How can one person contain so much unexpressed guilt, be it real or not. What the hell do I feel so guilty for? If I don’t work out the puzzle I wonder one day if I will just explode and scatter all this oppressive horror back into the cosmos where it belongs.

 

“they really don’t believe her
she keeps it all a secret
found the Golden Muses
doesn’t need to prove it

(She Waits)
she’s a time bomb” ~kidney thieves, Arsenal

 

Something disturbing, something awesome and something darnwell painful

what a day!

I’ll start with the something awesome. I went to visit my gran and mum and rummaged in my old room. I found a story book that I wrote as a young kid with my best friend Emily…I still need to read through it as I can’t remember what happened, all I know is my handwriting was dreadful where Emily’s was neat and her illustrations far surpassed mine in skill!

Naturally SO has decided to take the piss, claiming it’s a story about pony pony and pony walking along, saying hello to ponypony and walking along saying pony pony pony. That childhood magic was broken entirely with his comment.
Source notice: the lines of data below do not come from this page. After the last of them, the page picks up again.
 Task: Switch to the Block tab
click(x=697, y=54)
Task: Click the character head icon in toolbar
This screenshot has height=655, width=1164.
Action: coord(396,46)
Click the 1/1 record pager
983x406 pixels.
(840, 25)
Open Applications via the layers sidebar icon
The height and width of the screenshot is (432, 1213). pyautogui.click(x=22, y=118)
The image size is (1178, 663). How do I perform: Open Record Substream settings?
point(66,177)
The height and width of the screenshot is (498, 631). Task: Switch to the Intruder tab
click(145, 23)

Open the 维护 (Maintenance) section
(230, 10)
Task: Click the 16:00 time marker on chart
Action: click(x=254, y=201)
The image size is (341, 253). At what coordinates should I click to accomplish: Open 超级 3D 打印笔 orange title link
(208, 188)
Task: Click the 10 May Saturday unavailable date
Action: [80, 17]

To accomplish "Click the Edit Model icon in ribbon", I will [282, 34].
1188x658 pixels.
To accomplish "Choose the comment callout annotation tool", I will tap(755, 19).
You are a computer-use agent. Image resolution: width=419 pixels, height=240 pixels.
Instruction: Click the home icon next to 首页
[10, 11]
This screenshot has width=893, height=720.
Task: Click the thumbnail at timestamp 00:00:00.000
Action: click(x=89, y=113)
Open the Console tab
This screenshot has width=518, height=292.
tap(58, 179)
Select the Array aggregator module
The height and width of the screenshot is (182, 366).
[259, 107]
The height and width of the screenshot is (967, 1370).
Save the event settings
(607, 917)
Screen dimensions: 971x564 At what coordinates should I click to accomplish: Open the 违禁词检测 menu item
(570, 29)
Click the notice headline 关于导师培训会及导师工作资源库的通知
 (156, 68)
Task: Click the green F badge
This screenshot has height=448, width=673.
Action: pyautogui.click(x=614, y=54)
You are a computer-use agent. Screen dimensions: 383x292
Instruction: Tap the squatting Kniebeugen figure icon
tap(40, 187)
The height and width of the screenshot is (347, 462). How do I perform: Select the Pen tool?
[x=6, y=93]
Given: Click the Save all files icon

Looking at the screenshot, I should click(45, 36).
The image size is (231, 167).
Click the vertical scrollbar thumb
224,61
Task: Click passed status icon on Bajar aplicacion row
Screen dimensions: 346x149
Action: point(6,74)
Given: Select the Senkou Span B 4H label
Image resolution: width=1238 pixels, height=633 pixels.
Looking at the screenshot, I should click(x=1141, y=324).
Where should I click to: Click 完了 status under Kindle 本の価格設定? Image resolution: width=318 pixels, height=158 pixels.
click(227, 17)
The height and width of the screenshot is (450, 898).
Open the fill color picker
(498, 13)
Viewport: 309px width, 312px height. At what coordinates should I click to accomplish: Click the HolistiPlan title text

Ok something painful, I have acquired a saddlesore the size of a planet. SO thinks it’s ok to keep slapping my arse, mimicking a flicking motion at me while calling me ‘saddlesore’ or ‘bumflick’ and then taking the piss riotously when I say the sore is below my sit bone. Apparently as he’s never seen a sit bone on an anatomical diagram and continued making ‘humourous’ japes about sitting down on his SIT bum etc.
Sigh, maybe if I had looked it up before and given the medical term ‘tuber ischiadicum’ known as the sitz or sitting bones, perhaps he would have been less vile.

Ok now something disturbing. I found out that when my grans partner who is diabetic, became very ill, he was hospitalised. This is fine, then he was released to her and my mother to care for, but he had forgotten how to deal with his insulin injections. Instead of straight away calling the necessary people to find out how to deal with him, they believed him when he said it was ok to use the same needle for a week. Anyone with the slightest hint of common sense knows you NEVER re-use a needle…only the seriousness of the situation didn’t sunk in…eventually when he was rehospitalised they learned the truth…new needle every time…but they could have killed him. And somehow my mother was able to tell me this tale through bouts of laughter. I am horrified…they used the same needle multiple times a day, did not clean or refrigerate it, used it on multiple insulin vials….I’m just shocked that they didn’t think to ask someone (me) who has experience in sterile techniques etc….I just run cold thinking about it. I know that they were under pressure dealing with him but I could have furnished them with more information than they had and contacted the right people in the NHS had they only asked but I had no idea what was going on! So yeah…it just makes me wonder what games people are playing. There is more to add but I can’t write that here…I’m just glad the guy managed to survive without severe blood poisoning against all odds.

Anyway I will see if I can scan in that story.